Today, both sides face familiar roadblocks that suggest real results will be slow to arrive and difficult to maintain. Hamas and Fatah deeply mistrust each other and have both insisted on administering the Gaza Strip's border crossings for the past decade. Additionally, neither group has backed down in its fundamental disagreements with Israel: Hamas stands behind its goal to destroy Israel and reclaim Palestinian territory, while Fatah is holding fast to a two-state solution and support for (sometimes bloody) resistance to West Bank settlements. So, even if Hamas and Fatah resolve some of their disputes this week and in the weeks to come, the two are still a long way off from being able to unify in advancing the issue of Arab-Israeli peace.

New Melodies

Still, negotiations may look different this time around. For one thing, Hamas is now under more pressure than ever to deliver domestically and to bend to the demands of patrons abroad. Internally, the Gaza Strip's economic decline has become aggravated to the point at which Hamas officials fear losing the public's trust, as Gazans complain of unusually long electricity blackouts and difficulty attaining water and energy supplies. On a regional level, hundreds of millions of dollars for reconstruction following the devastating 2008, 2012 and 2014 conflicts come from wealthier Middle Eastern countries Kuwait, Saudi Arabia, the United Arab Emirates, Qatar and Turkey. These countries face international pressure to bring Palestinian political parties to the negotiating table, and Hamas likely feels obligated to maintain healthy relationships with its benefactors.

Meanwhile, Fatah, the main governing party for the PNA, is feeling vulnerable because of the United States' recent heavy support for Israel rather than Palestine. And within the party, there is some discord, as factions push succession plans that could come at the expense of the current ruling cadre. Facing the threat of potentially losing power, current leaders may want to make progress on the group's relationship as a way of proving that they are a capable governing body.

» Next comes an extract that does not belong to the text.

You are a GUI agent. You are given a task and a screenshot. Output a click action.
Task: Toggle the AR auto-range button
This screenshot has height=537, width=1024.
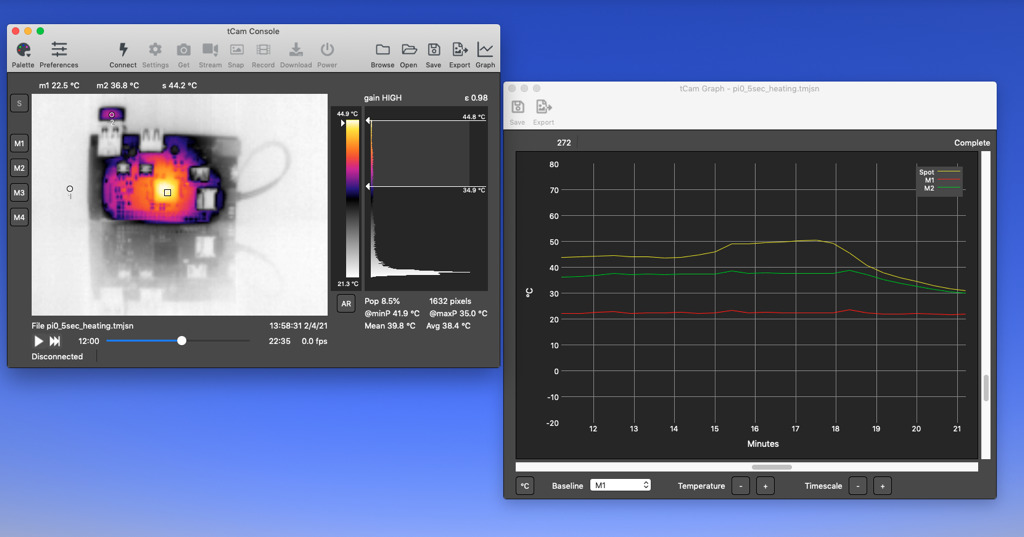click(346, 303)
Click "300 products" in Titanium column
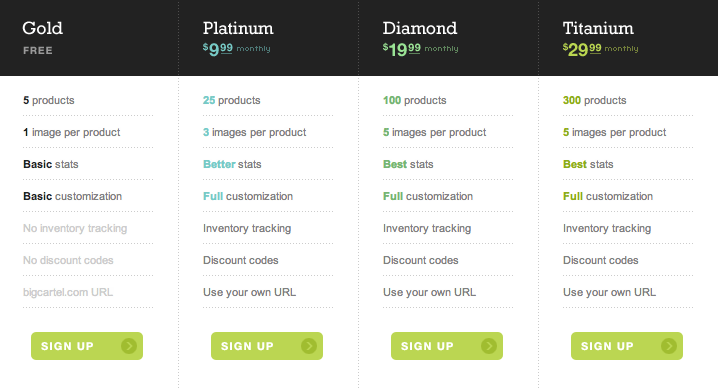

And preparations for the Oct. 3 meeting indicate that Hamas and Fatah could be on the cusp of cobbling together a tentative yet functional power-sharing agreement. Fatah has brought in a top-level delegation to accompany its officials from the West Bank PNA to Gaza, an uncommon step that signals these meetings are being taken seriously. It's worth noting that this week's Palestinian Cabinet meeting is the first in three years to take place in Gaza and has taken substantial organizational efforts from both parties.

Furthermore, Egyptian officials are visiting the Gaza Strip this week as a part of a fledgling security agreement to increase Egyptian supervision in exchange for concessions for Hamas leadership, such as more frequent Rafah border crossings. Egyptian backing plays an important role in the stability of the Palestinian territories and their relationship with Israel, as the United States continues to favor Israel and Qatar faces international pressure to curtail its involvement with Islamist groups like Hamas. The Egyptian presence — and subsequent international attention — in the region this week indicates that Fatah and Hamas are more deeply committed to making progress than ever before. And Turkish officials are also present in the Gaza Strip this week to discuss economic aid, a critical component of Turkey-Gaza relations.

Hamas has also recently reshuffled staff at the highest levels of leadership. And though this decision did not change the group's grounding philosophy as a resistance movement against Israel, it has ushered in a new generation of leadership that wants to ensure the group's long-term survival, even if it means organizational changes. In its role as the Gaza Strip's major political entity, Hamas has evolved from a military entity with political capabilities into a political entity with military capabilities. And while the group would like to maintain both features, the reality of the current situation may find them more willing to negotiate with Fatah than ever before.